La Thaïlande au vitriol
La Thaïlande au vitriol
Par Adrien Le Gal
Dans « Idées reçues sur la Thaïlande », la chercheuse Eugénie Mérieau livre une critique sans concession du fonctionnement politique du royaume.
Le livre. Tout commence par une inscription ancienne, décrivant une société idyllique : la « stèle de Ramkhamhaeng ». « Dans les champs, il y a du riz, dans l’eau, il y a des poissons », peut-on lire, en alphabet siamois, sur cette pierre, découverte au XIXe siècle et datée du XIIIe siècle, que de nombreux Thaïlandais considèrent comme la première Constitution du royaume. Cela suffit-il pour affirmer que le pays avait rédigé sa Magna Carta au même moment que l’Angleterre, preuve de la maturité de son système politique ? En aucun cas, répond la chercheuse Eugénie Mérieau : d’une part, aucun Parlement n’a vu le jour dans le royaume sud-est asiatique avant le XXe siècle. Par ailleurs, l’authenticité de la « stèle de Ramkhamhaeng » n’a jamais été établie.
Tout le livre « Idées reçues sur la Thaïlande » est à l’avenant. Sous couvert d’une approche pédagogique, à laquelle les fidèles de cette collection sont habitués, Eugénie Mérieau tranche dans le vif. La loi sur le lèse-majesté ? Elle ne fait pas « partie intégrante de la culture thaïlandaise ». Les achats de voix, qui ôteraient toute valeur aux élections pluralistes ? Ils n’altèrent pas réellement la sincérité d’un vote à bulletins secrets. L’ignorance et l’inculture des populations rurales du Nord-Est, argument récurrent des élites thaïlandaises pour justifier leur domination ? Un cliché daté – il suffit de se rendre sur place pour le constater.

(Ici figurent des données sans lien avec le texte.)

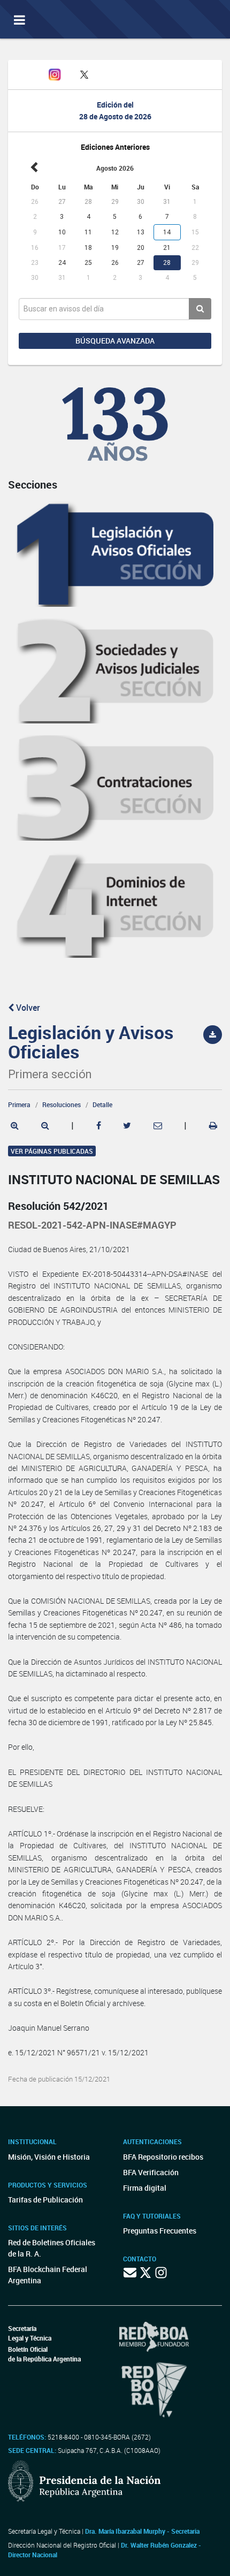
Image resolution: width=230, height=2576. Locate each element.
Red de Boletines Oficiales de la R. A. (51, 2248)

Eugénie Mérieau remet d’ailleurs en cause le qualificatif de « monarchie constitutionnelle » pour décrire le royaume, constatant que le régime s’appuie largement sur l’armée et « se passe entièrement à la fois d’élections et de Parlement ». « Cette définition se révèle au mieux ineffective pour offrir un aperçu du fonctionnement des institutions, au pire délétère, en ce qu’elle obstrue tout à fait la réflexion concernant les institutions politiques thaïlandaises et leurs modus operandi », estime-t-elle.
La « soumission » des Thaïlandaises
De telles critiques du régime sont courantes parmi les chercheurs étrangers ou en exil – rien de tel ne pourrait être publié en Thaïlande, où critiquer le roi, même de façon détournée, mène directement en prison. Plus originales sont les déconstructions d’idées reçues sur la société thaïlandaise.
Ainsi, rappelle la chercheuse, être gay ou lesbienne dans le royaume n’a rien de simple. Car si les Thaïlandais acceptent l’idée qu’un homme puisse être « né dans un corps de femme » et réciproquement, il convient à leur sens de corriger cette « erreur de la nature » au moyen du transexualisme – qui permet, au final, de réaffirmer la norme hétérosexuelle.
Par ailleurs, si le tourisme sexuel est une réalité, la clientèle de la prostitution est en majorité locale. Quant à la Thaïlandaise, qui serait volontiers « soumise », ce cliché n’a rien d’innocent : il est le résultat d’une opération de marketing des gouvernements autoritaires, visant à attirer les visiteurs étrangers et à faire apparaître leur dictature comme plus « soft ».
« Idées reçues sur la Thaïlande », d’Eugénie Mérieau, éd. Le Cavalier bleu, 141 pages, 12 euros.